09 June 2026

Criminals Gotta Crime

And by criminals, I mean the criminal enterprise formerly known as Facebook™, who just got caught surreptitiously installing facial recognition software on their smart glasses.

Seeing as how they did not announce this to their users, it would have been a selling point, it is not unreasonable to assume that this was for Meta to spy on its users.

Hell, everything in Meta is about spying on its users.

One day after WIRED revealed that Meta had quietly embedded an unreleased face-recognition system into an app installed on more than 50 million phones, the company removed it, according to a WIRED analysis of the latest version’s code.

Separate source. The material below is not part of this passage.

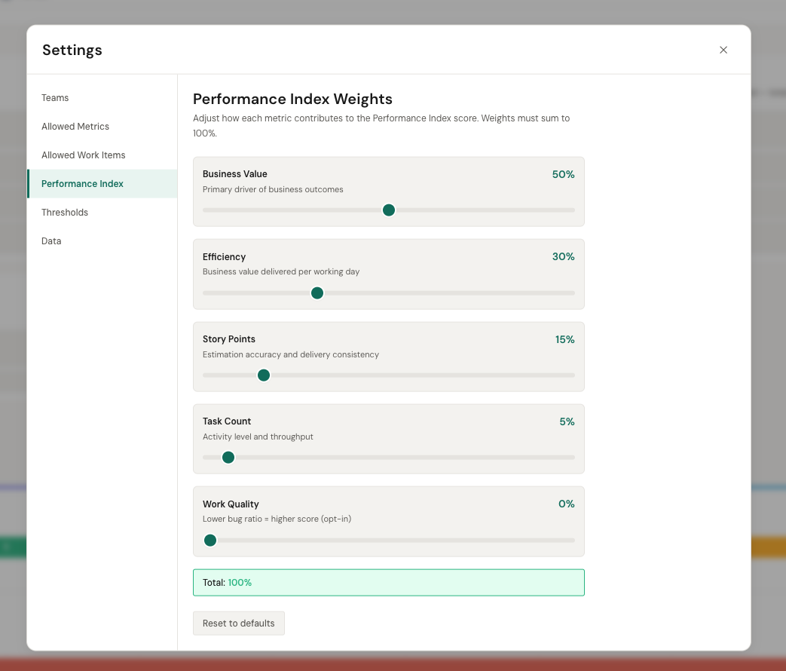This screenshot has width=786, height=671.
Task: Open the Allowed Work Items section
Action: point(83,155)
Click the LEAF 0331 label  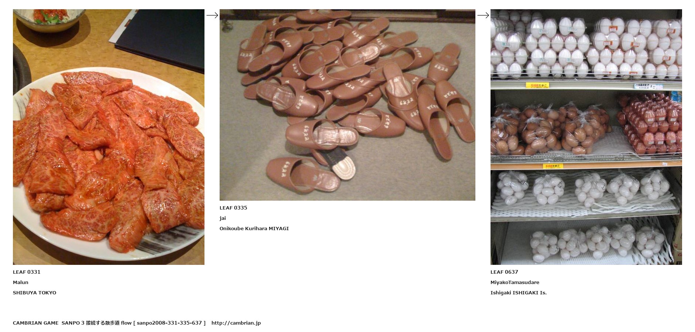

The most recent version of Meta AI, a companion app for its line of smart glasses, strips out the unactivated software components that powered the system Meta internally called NameTag. The version published the day of WIRED’s report included several code libraries explicitly named for face recognition. Friday’s release includes none of them.

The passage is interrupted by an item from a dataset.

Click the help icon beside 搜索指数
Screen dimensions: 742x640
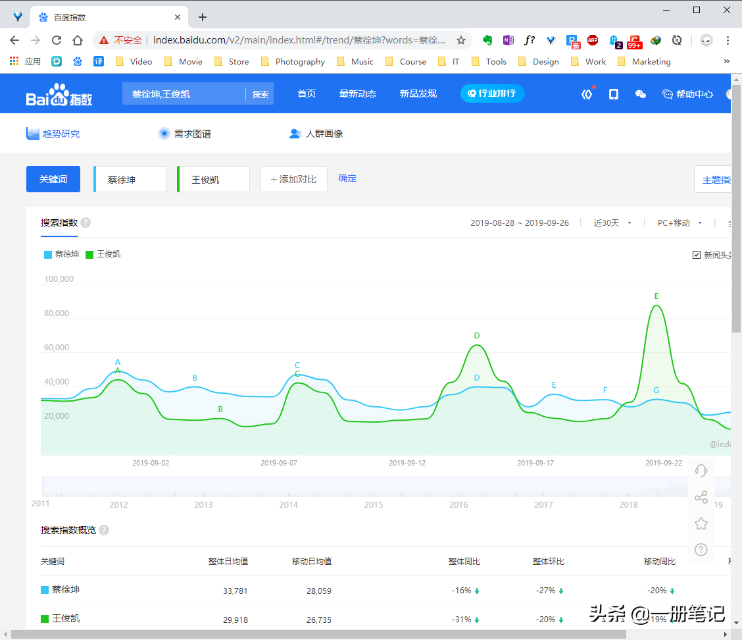point(86,223)

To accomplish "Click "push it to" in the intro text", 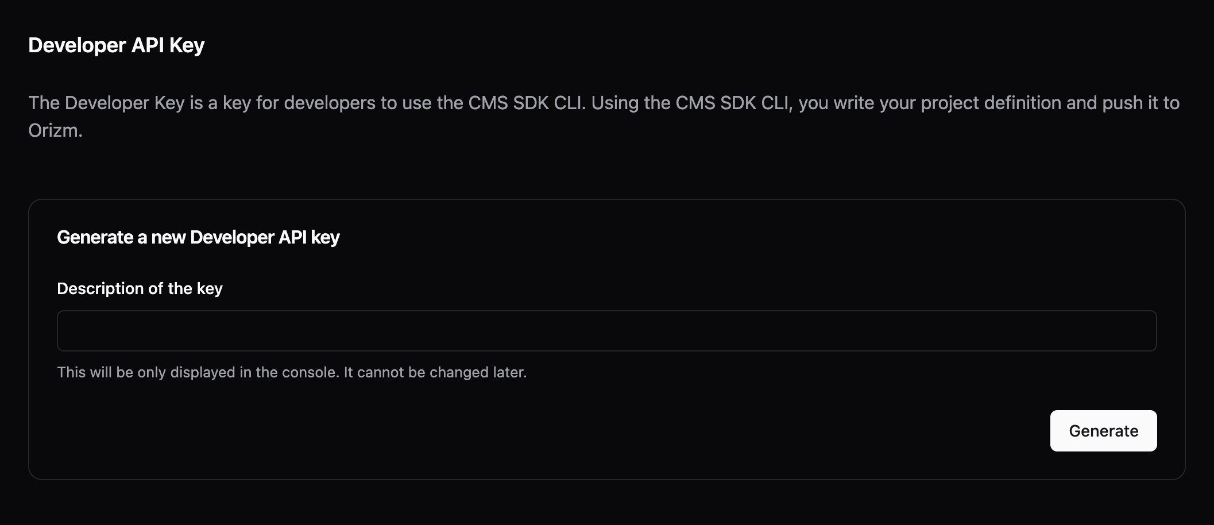I will [1140, 103].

Andy Stone, Meta's vice president of communications, told WIRED on Monday that the feature is purely exploratory, adding: “No final decision has been made on what to do here, if anything.”

On Thursday, WIRED reported that Meta had quietly integrated substantial portions of the NameTag system into the Meta AI app. Though never publicly enabled, the feature was designed to convert faces captured by the glasses into unique biometric signatures, commonly known as faceprints, and compare them against a database of faceprints stored on the user's device. WIRED also found that faces the system failed to recognize were cropped, indexed, and stored locally for future processing.

Well, this seems completely aboveboard and not suspicious at all.